I totally like and support your idea and would love to help realizing
it. Using the timestamp logic inside UHD as a reference is a great idea
that also came to my mind a while ago.
There are a few things from the architecture point of view though that
need to be discussed. Let's take a CSMA MAC as an example, I guess that
goes into the right direction :-) Just having the "if channel free,
transmit packet"-logic inside the FPGA wouldn't make much sense in a
multi-user environment. What would happen is that if the channel is busy
and multiple nodes have packets in their tx queues, they would all end
up sending their packets more or less at the same time after the channel
gets idle again (assuming all nodes are in sensing range). In a
practical system, one would now start to move parts of the CSMA state
machine, i.e the random backoff, into the FPGA. Trying to control this
via UHD is probably a bad idea as UHD's main business is transportation.
I do think we need something like what you have suggested but I am still
a bit puzzled about the right way of implementing it.
Hi Andre,
Yeppp, the idea is to build part of the MAC in to the FPGA... the part that requires low latency operation. So, after the simple "transmit when idle" logic, you put some basic form of back off in to the logic also.
I have a paper which argues low latency MAC functionality should be built in to the FPGA, but controlled from the host, otherwise it's as good as worthless implementing it on the host. If you try to build this part of the MAC at the host, the latency of receiving the channel state (latency from FPGA -> host), making a decision and performing an action (host -> FPGA), completely makes the information stale. You end up with a decision that is something like 1-2ms old, which clearly the state of the channel changes at a more finer-grain than that.

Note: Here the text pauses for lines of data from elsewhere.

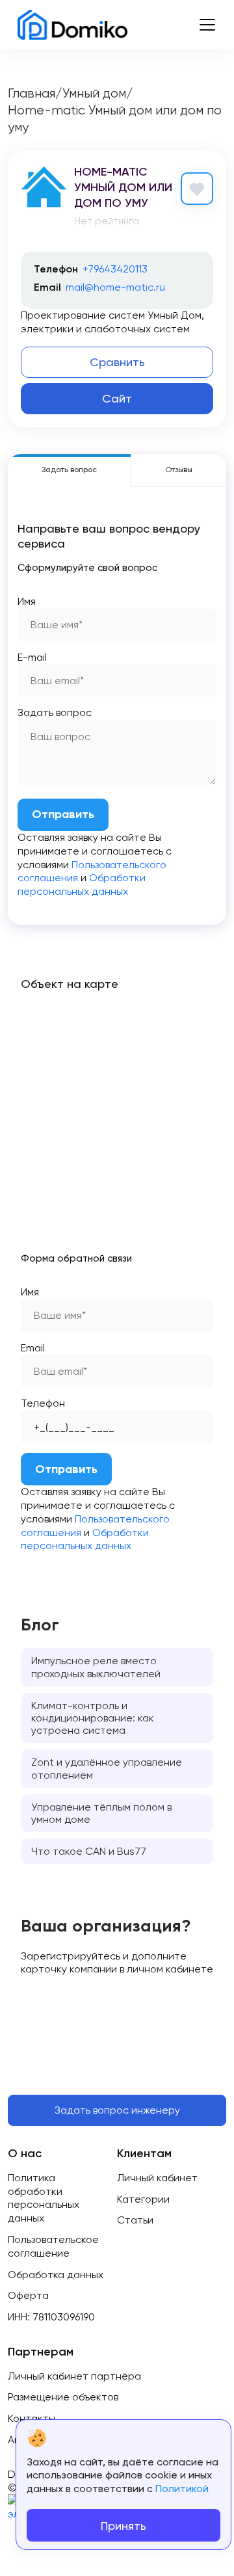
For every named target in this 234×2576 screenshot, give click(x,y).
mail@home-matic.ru (115, 287)
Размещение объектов (63, 2397)
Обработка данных (55, 2274)
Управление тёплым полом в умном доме (101, 1813)
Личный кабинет (157, 2177)
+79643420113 (115, 269)
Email (33, 1348)
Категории (143, 2199)
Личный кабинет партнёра (74, 2376)
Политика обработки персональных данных (43, 2197)
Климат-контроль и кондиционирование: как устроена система (92, 1717)
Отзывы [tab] (178, 469)
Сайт (117, 398)
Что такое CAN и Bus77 (88, 1851)
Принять (123, 2525)
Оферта (28, 2295)
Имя (27, 601)
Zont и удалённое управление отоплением (106, 1768)
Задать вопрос (55, 712)
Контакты (31, 2418)
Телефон (43, 1403)
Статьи (135, 2220)
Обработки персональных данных (82, 884)
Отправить (63, 814)
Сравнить (117, 362)
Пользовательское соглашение (53, 2246)
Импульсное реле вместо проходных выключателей (96, 1666)
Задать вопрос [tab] (69, 469)
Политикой (182, 2488)
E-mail (32, 657)
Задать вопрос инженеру (117, 2110)
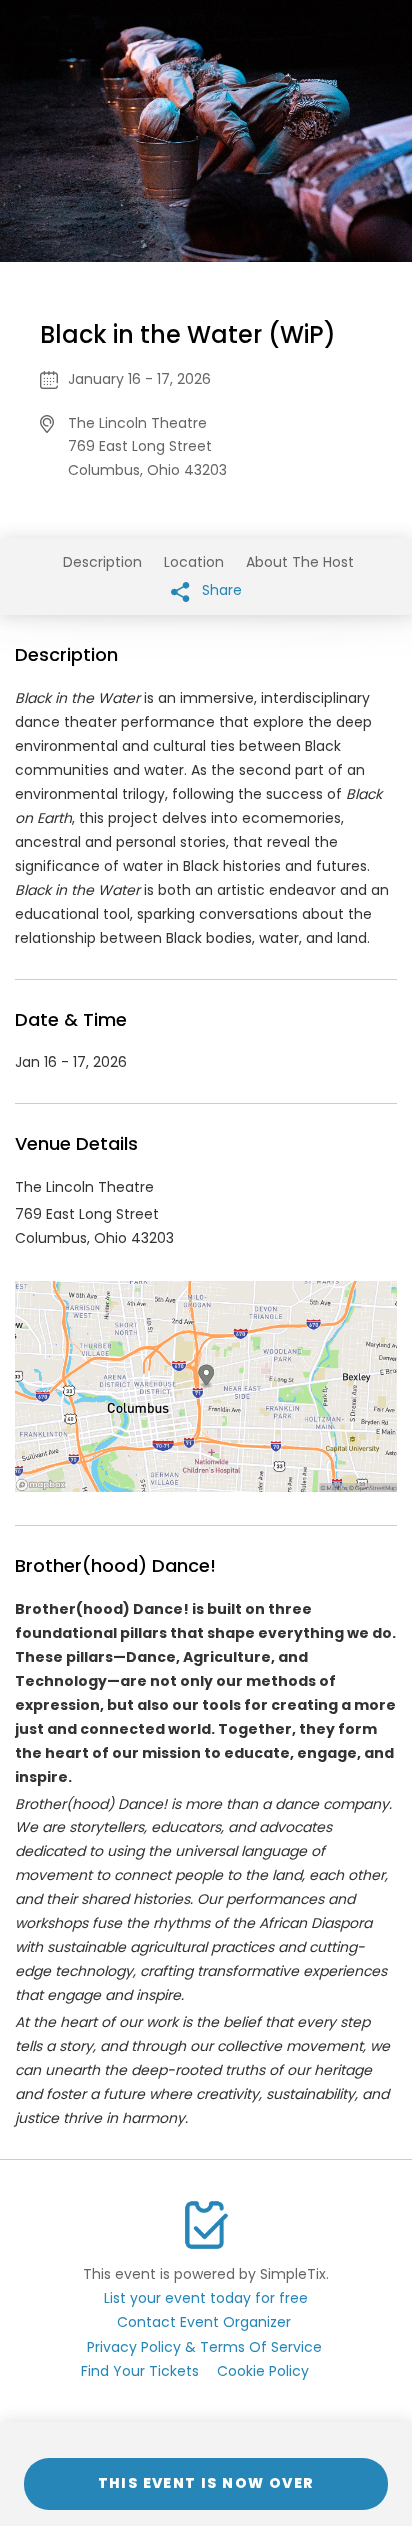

Sooo... you either implement this kind of functionality in a "split" kind of way where the function sits in the FPGA since it requires low latency, or it's as good as worthless ;) I'd rather have some form of carrier sense that's commonly used in some side-FPGA implementation, rather than throwing in the towel and saying GNU Radio and the USRP's architecture can never support something like this that's usable due to the latency. I get tons of e-mails about my split-functionality MAC work, asking if it's usable but it got deprecated along with the m-block, so there is a set of users out there that I think would be happy with some basic usable carrier sense and back-off. Otherwise we're constantly in the: let's avoid the whole idea of support a true MAC thing, and GNU Radio and USRP continue life as a source/sink.